Strange world of the Quay Brothers
If you’re in New York anytime through Jan 7 check out the MOMA exhibition Quay Brothers: On Deciphering the Pharmacist’s Prescription for Lip-Reading Puppets. The exhibit features sets from the brothers’ stop-action animated films, along with posters, book art, and other works on paper. It’s in the film work, though, that they really distinguish themselves and to see the sets must be a real treat. The New York Times describes them this way:
But the exhibition itself leaves no doubt that the Quays are masters above all of an unusually entrancing form of stop-action animation they unveiled in 1979. Fraught with unresolved dreamlike narratives and psychosexual tensions, these works draw on the Surreal, the Gothic and the Victorian and also reflect the Quays’ deep attachment to the literature, graphic arts, animation and music of Eastern Europe, which they have cultivated since their art-school days.

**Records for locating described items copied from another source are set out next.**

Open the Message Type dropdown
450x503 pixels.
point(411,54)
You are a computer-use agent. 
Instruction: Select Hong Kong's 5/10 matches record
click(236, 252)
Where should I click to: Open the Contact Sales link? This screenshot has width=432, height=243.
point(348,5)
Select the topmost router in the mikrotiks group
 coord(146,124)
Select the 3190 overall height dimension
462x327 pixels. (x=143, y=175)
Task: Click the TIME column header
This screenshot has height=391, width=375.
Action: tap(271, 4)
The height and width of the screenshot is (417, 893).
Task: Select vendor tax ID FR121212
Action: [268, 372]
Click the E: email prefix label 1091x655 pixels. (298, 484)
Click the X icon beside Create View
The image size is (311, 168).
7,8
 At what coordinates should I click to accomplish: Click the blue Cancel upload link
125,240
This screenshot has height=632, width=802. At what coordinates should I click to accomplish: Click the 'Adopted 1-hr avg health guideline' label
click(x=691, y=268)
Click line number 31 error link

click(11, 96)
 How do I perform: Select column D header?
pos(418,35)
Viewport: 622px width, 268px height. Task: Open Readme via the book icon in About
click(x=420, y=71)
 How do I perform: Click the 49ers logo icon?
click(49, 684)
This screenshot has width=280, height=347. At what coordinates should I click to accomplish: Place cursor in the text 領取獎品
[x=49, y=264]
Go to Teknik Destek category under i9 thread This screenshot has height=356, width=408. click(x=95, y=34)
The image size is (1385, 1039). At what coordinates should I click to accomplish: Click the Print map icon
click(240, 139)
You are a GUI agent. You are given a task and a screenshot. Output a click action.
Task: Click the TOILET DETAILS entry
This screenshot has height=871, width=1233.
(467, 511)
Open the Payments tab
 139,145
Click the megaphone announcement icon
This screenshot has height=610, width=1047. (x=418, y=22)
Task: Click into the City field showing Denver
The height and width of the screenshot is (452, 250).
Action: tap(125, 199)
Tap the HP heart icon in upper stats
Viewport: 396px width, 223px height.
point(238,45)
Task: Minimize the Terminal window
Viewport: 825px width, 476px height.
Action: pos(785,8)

The best of the animations make riveting use of puppets, dolls, stuffed animals and related creatures (maniacal feathered demons are a specialty), which enact their largely wordless encounters on the stages of the Décors. These bulky, boxlike tableaus expand upon the collage aesthetic of Joseph Cornell and the Czech artist Jiri Kolar, marshaling an amazing range of natural and artificial materials and found objects, and are sculptures in their own right.